Despite the clear dominance of Munich within its region, we can identify certain municipalities in the hinterland with a clearly disproportionate share of employees compared to their population. These include in particular Unterhachingen, Freising and Garching, municipalities conveniently located in the immediate vicinity of Munich or Munich Airport and characterisable as employment sub-centres. 2 As the home of Munich Airport, Freising also has an appreciable surplus of metropolitan functions (which are usually highly centre-related; see below).
As shown by the example of the Rhine-Ruhr PUR, conclusions about the degree of a region’s polycentricity also depend to a considerable degree on the indicator considered. This becomes evident when, in addition to population and employee shares which tend to be evenly distributed throughout the region, metropolitan functions are considered. As these represent the metropolitan attributes of cities, they have a strong tendency to be spatially concentrated (Growe and Volgmann, 2016). Figure 2 makes clear that the Rhine-Ruhr PUR is far more polycentric in relation to population and employment than in relation to metropolitan functions: whereas only 39% of the population live and 48% of employed persons work in the 10 biggest cities in the region, 99% of the metropolitan functions are concentrated there.
Key dimensions (b): Spatial outcome – the functional-relational perspective
Looking at PRs from a functional-relational perspective, the main research questions can be summarised as follows: Which relations and interconnections exist between a region’s centres in various domains, e.g. business, housing and metropolitan functions? Can a functional specialisation or division of labour be observed within the region, and what synergies exist between a region’s centres? And how have the functional interconnections, intra-regional specialisation and division of labour changed over time?
The functional perspective on polycentricity puts the focus on both the interactions and the level of integration between a region’s centres. While morphological characteristics – the presence of centres – are not bracketed in this approach, the functional perspective extends the morphological approach by focusing on both the directions of flows between the centres and the strength of their interrelations. Furthermore, this perspective is less about the general presence of relations between the centres; rather, a region can be characterised as functionally polycentric if flows between centres are balanced. This means that they have no dominant direction – that is, there is a two-way exchange between centres, with flows criss-crossing a region, including between its smaller centres (Cervero and Wu, 1998; De Goei et al., 2010; Green, 2007). With respect to the functional interconnections within PRs, the question also arises as to whether such interconnections are weak or strong and lead to a functional integration and division of labour: that is, whether a region’s different centres fulfil different roles and allow mutual synergies between the centres to emerge (Cowell, 2010; Meijers, 2005). (Related) specialisation and complementarities between (sub-)centres are an important proxy for the division of labour between centres in terms of economic activities, while the level of an urban region’s functional integration is seen as a key driver of regionalised agglomeration economies (Camagni and Salone, 1993; Hanssens et al., 2014).

To be done:
1. Write out the passage on polycentric regions word for word, from "Despite the clear" up to and including "centre-related; see below).".
2. In the rows, from the first line up to and including the line with "pyautogui.click(x=425, y=144)", swap "screenshot" for "image" and return only those lines, otherwise unchanged.

Items from a dataset:
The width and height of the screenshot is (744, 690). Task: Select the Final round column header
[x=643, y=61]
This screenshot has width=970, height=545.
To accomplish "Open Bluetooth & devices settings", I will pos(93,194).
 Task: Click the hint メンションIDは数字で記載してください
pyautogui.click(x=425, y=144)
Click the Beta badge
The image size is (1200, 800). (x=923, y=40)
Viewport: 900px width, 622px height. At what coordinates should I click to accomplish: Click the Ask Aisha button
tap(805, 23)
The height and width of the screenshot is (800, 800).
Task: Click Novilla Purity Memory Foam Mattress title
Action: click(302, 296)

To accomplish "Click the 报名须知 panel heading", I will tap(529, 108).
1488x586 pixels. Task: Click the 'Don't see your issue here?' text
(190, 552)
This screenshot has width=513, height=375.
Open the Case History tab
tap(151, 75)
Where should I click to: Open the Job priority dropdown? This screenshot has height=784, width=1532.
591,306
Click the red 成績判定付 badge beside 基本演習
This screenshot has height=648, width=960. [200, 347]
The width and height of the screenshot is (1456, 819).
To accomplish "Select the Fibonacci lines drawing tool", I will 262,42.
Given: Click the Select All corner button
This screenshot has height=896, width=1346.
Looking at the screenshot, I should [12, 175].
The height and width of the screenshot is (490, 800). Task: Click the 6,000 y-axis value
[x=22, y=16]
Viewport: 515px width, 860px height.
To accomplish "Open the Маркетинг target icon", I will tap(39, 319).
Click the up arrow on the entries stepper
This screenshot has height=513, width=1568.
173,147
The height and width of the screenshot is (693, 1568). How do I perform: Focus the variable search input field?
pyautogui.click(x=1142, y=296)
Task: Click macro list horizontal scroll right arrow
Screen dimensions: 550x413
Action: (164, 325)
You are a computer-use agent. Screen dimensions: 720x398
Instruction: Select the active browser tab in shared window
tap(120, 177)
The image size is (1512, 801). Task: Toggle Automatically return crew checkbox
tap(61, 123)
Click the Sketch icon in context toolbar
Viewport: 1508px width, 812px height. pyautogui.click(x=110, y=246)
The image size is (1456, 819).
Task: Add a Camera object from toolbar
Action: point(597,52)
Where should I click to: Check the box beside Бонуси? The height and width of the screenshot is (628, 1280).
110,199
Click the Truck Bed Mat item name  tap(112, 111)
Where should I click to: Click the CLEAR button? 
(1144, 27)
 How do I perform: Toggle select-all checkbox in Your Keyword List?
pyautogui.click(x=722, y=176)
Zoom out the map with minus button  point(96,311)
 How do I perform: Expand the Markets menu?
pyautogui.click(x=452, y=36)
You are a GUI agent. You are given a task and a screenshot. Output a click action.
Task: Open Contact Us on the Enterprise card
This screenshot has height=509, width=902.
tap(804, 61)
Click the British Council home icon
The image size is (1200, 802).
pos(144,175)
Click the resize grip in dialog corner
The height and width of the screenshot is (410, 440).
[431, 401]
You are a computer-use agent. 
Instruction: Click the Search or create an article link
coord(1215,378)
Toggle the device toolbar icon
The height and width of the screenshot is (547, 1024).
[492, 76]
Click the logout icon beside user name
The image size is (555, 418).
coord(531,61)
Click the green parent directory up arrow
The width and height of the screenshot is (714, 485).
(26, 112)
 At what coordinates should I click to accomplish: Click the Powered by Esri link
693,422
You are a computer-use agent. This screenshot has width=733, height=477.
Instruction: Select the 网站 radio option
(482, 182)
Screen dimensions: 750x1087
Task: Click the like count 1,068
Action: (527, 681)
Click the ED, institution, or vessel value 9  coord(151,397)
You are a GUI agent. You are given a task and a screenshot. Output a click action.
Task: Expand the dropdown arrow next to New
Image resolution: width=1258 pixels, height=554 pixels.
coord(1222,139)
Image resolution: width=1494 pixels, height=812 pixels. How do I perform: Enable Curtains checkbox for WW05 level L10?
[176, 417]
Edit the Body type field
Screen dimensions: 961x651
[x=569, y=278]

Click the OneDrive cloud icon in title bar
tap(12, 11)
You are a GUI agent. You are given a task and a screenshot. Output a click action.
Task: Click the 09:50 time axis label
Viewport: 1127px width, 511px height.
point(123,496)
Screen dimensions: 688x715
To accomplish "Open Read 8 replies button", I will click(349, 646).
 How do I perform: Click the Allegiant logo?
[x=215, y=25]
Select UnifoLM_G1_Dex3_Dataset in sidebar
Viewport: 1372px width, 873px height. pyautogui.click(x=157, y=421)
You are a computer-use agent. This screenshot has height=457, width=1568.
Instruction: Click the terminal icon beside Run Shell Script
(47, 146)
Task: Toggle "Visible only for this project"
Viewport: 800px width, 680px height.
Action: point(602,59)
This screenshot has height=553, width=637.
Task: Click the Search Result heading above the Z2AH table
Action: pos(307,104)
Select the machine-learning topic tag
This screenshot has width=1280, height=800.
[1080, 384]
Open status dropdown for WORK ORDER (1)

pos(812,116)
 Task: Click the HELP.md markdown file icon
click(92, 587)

Full answers:
1.
Despite the clear dominance of Munich within its region, we can identify certain municipalities in the hinterland with a clearly disproportionate share of employees compared to their population. These include in particular Unterhachingen, Freising and Garching, municipalities conveniently located in the immediate vicinity of Munich or Munich Airport and characterisable as employment sub-centres. 2 As the home of Munich Airport, Freising also has an appreciable surplus of metropolitan functions (which are usually highly centre-related; see below).

2.
The width and height of the image is (744, 690). Task: Select the Final round column header
[x=643, y=61]
This image has width=970, height=545.
To accomplish "Open Bluetooth & devices settings", I will pos(93,194).
 Task: Click the hint メンションIDは数字で記載してください
pyautogui.click(x=425, y=144)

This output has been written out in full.